A solo una hora en coche de la capital española se esconde un rincón sorprendente, como detenido en el tiempo. Montejo de la Sierra es una pequeña localidad en las montañas donde la vida transcurre con calma y la naturaleza deslumbra por su diversidad. Aquí, entre colinas y bosques, se conserva el ambiente de la auténtica España rural, algo raro de encontrar en las rutas turísticas habituales.
El mayor orgullo de este lugar es el hayedo, reconocido como Patrimonio Mundial por la UNESCO. El bosque se extiende por las laderas de la Sierra del Rincón y se considera uno de los hayedos más meridionales de Europa. En otoño el paisaje es especialmente bello: los árboles se tiñen de vivos colores y el aire se llena de frescura y aroma a hojas. Para muchos viajeros, este sitio es un auténtico descubrimiento: aquí no solo se puede pasear por senderos pintorescos, sino también sentirse parte de un mundo natural único.
El propio pueblo tiene un ambiente especial. Calles estrechas, casas de piedra y madera, plazas acogedoras: todo esto crea la sensación de haber viajado al pasado. El centro de la vida es la plaza con la fuente, donde los habitantes se reúnen por las tardes y los turistas descansan tras sus paseos. La arquitectura es típica de las zonas montañosas: muros gruesos, tejados de teja y vigas de madera. Merece especial atención la iglesia San Pedro In Cathedra, con su techo tallado y antiguos altares, así como dos pequeñas ermitas, una de las cuales ofrece una vista impresionante del valle.
Hayedo: un milagro natural cerca de Madrid
El hayedo de Montejo no es solo un hermoso lugar para pasear. Su microclima único permite que aquí crezcan árboles que normalmente se encuentran mucho más al norte. El bosque ocupa más de 250 hectáreas y, para preservar su delicado ecosistema, el acceso está estrictamente regulado. Solo se puede entrar con reserva previa y formando parte de un grupo guiado. Tres rutas de distinta dificultad permiten elegir la opción adecuada para cualquier nivel de preparación.
Este bosque es un verdadero paraíso para los amantes de la naturaleza. Aquí se encuentran especies raras de plantas y animales, y los árboles centenarios crean una atmósfera de cuento. Los guías locales explican cómo el bosque cambia con la llegada del otoño, por qué hay tanta diversidad de aves y cómo la gente ha protegido este rincón durante siglos en su estado original. Para muchos visitantes, la visita al hayedo se convierte en el momento más destacado del viaje.

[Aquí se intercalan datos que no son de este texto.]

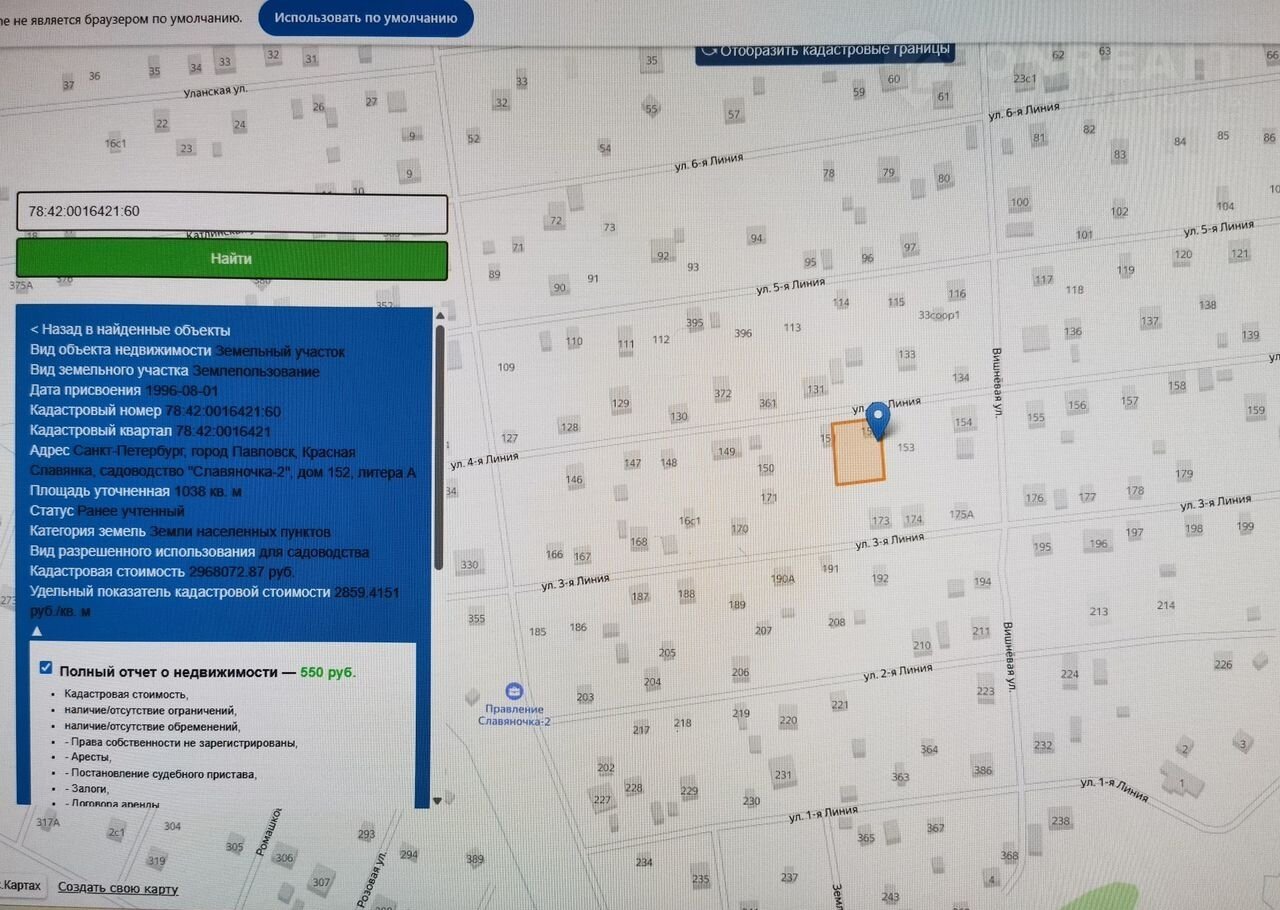The height and width of the screenshot is (910, 1280).
Task: Click building 190A on the map
Action: pyautogui.click(x=783, y=579)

Turismo sin prisas ni multitudes ruidosas
Montejo de la Sierra es el lugar ideal para quienes están cansados del ritmo de la ciudad. No hay grandes hoteles ni entretenimientos bulliciosos, pero sí la oportunidad de descansar de verdad, disfrutar del silencio y de la belleza natural. En el pueblo funcionan varios pequeños restaurantes que sirven cocina tradicional, y los vecinos siempre están dispuestos a recomendar las mejores rutas para pasear.
En otoño, aquí llegan no solo turistas de Madrid, sino viajeros de todo el país. Les atrae la oportunidad de presenciar un fenómeno natural poco común: un hayedo meridional, que en esta época del año luce especialmente hermoso. Montejo de la Sierra ofrece la posibilidad de olvidar por un instante el ajetreo cotidiano y descubrir otra España, donde la naturaleza y las personas conviven en armonía.